At the same time, the same execs have paid themselves double-digit pay rises and slashed the money paid to public benefit causes. Smaller members are also annoyed at a long series of decisions made by Nominet over the past few years that actively ignored their concerns.

Legally, Nominet remains a not-for-profit member organisation with a public benefit remit, and so members are in a position to both insist on an EGM and get rid of board members if they can garner sufficient votes.

The board is gambling, however, that without the ability to introduce new directors to run the organisation until a new election is called that members will shy away from voting them off. It’s a desperate but politically shrewd tactic: the inclusion of two highly respected figures in Sir Michael Lyons and Axel Pawlik created the situation where a new board would be better qualified than the existing one.

The A-team

Sir Michael Lyons is a former chair of the BBC and was actually commissioned by Nominet in 2015 to review the organisation. His subsequent report recommended a series of reforms that Nominet rejected, much to the anger of its members, in large part because they would have limited the board and CEO’s powers to do what they wanted with the organisation. Lyons has promised to revisit those reforms, six years later.
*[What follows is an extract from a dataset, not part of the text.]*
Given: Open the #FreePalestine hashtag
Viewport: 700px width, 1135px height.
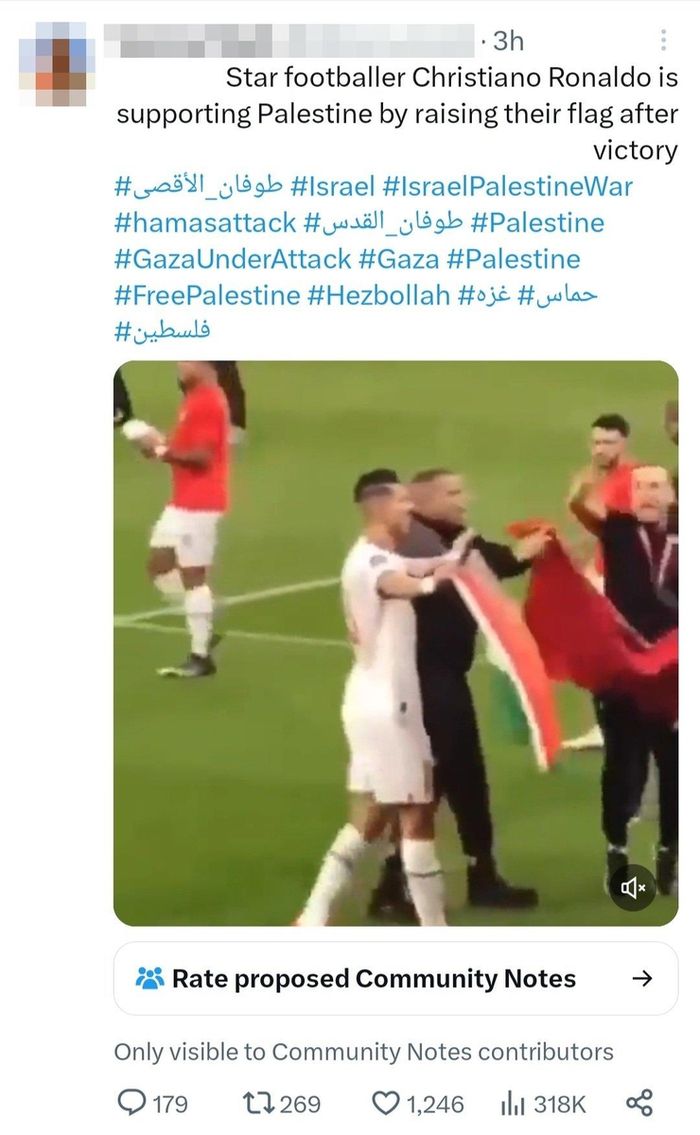Looking at the screenshot, I should tap(207, 295).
Meanwhile, Axel Pawlik is an internet industry veteran having served as managing director for RIPE NCC for 20 years and is regarded as both a safe pair of hands, as well as representing a return to Nominet’s non-profit roots and focus on the internet registry business. This contrasts with the commercial forays into autonomous vehicles, white space spectrum management, and the internet of things, that current CEO Russell Haworth has pushed for and then retreated from.

Without those two men in a position to take charge immediately after the EGM, Nominet has argued that the organisation would effectively be leaderless until an election could be called.

“If Sir Michael and Mr Pawlik would like to be member-elected candidates for the board, they are welcome to stand in a future election,” a separate letter [PDF] sent to the PublicBenefit.uk campaign read.

Nominet is attempting to put the same pressure exerted on its board back onto the campaigners: by preventing a smooth transfer of power, and opening the door for claims that a yes vote is a vote for instability. In its letter to PublicBenefit.uk, the board says: “We invite you to withdraw your request for an EGM.”

And in a sign that Nominet is likely preparing to launch personal attacks on members that stand against it - something it has done repeatedly in the past - chair Wood ended the board note by associating the entire enterprise with Blackler, even using just his first name. “The board is unanimous in its view that Simon’s proposed resolution should be rejected,” it reads.